The political risks of business bailouts
Part of the government’s concern here is the risk of being seen bailing out companies that use tax havens or engage in tax avoidance. There’s a desire at the federal level to make sure that any bailout includes a degree of public oversight and can support the argument that it was done in the public’s interest.
“We will, over the coming days, start looking at specific sectoral supports,” Trudeau said Friday. “But even then, our focus will be on the workers … and not on the corporate well-being of an industry or sector.”
And while airlines have been promised some sort of help, public transit companies are also knocking on Ottawa’s door. The Trudeau government is a big booster of mass public transit and a big spender when it comes to capital investment to boost transit capacity.
But transit operations are largely a municipal responsibility. Ottawa is trying to find a way to help that sector without becoming a long-term player in transit policy.
‘We are not yet talking about stimulus’
As this crisis continues, jurisdictional lines are blurring. Many municipal and provincial governments were in precarious financial situations going into the pandemic and will be even more vulnerable as they emerge from it. The Bank of Canada already has launched a multi-billion dollar program to buy provincial government bonds because provinces like Newfoundland and Labrador have had trouble borrowing on the open market.

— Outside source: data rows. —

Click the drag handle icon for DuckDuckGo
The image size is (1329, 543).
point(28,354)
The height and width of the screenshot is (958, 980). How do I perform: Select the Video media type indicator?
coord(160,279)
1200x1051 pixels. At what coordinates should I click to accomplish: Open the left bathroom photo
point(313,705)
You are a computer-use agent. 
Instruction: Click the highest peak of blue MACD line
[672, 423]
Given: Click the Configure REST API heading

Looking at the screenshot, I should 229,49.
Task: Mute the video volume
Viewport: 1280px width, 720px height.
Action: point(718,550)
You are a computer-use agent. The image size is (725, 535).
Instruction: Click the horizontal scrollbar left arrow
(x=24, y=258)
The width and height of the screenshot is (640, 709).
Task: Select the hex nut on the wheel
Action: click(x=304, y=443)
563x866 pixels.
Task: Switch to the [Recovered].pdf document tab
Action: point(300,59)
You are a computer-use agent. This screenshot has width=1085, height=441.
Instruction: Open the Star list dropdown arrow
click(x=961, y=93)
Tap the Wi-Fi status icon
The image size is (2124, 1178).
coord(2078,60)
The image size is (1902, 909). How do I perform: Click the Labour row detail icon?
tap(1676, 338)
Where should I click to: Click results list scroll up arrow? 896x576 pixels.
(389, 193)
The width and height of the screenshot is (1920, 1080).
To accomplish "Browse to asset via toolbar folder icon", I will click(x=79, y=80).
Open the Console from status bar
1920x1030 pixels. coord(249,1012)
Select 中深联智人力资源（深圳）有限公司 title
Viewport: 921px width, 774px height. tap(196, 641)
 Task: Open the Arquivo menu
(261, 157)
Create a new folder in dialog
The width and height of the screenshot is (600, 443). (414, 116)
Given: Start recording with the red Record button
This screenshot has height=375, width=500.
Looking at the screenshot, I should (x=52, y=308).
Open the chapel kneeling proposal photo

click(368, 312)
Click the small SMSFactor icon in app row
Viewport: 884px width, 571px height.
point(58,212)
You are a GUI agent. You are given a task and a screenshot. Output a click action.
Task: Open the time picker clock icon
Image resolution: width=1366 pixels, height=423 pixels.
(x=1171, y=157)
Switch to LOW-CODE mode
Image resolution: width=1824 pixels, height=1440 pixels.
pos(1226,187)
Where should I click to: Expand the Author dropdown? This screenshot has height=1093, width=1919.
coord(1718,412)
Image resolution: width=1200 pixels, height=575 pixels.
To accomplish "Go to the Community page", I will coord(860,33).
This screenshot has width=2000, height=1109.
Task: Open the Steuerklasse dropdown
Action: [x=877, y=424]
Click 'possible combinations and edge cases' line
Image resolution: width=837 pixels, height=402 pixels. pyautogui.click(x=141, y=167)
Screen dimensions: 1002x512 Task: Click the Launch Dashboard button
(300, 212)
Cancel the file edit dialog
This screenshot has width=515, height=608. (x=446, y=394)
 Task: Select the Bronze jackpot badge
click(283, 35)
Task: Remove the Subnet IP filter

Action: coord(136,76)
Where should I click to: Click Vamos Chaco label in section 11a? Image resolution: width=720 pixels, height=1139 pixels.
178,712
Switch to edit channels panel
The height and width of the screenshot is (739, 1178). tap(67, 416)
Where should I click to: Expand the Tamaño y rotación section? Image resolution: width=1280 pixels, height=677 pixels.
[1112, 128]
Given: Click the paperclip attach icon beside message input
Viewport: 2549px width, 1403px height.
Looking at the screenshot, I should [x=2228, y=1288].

All of this will require Ottawa’s attention when the dust settles — and billions of dollars more in federal spending may be required. Senior Liberals are already conceding they may need to go slower and be less aggressive on their campaign commitments, because the virus has presented them with an urgent new set of priorities.
“We are not yet talking about stimulus,” Trudeau said. “We are still very much in the support and emergency phase right now.”
But the costs will keep growing. We still have no clear idea of how much this will cost the country. And the government’s view is that it’s still too early to talk about paying the bill.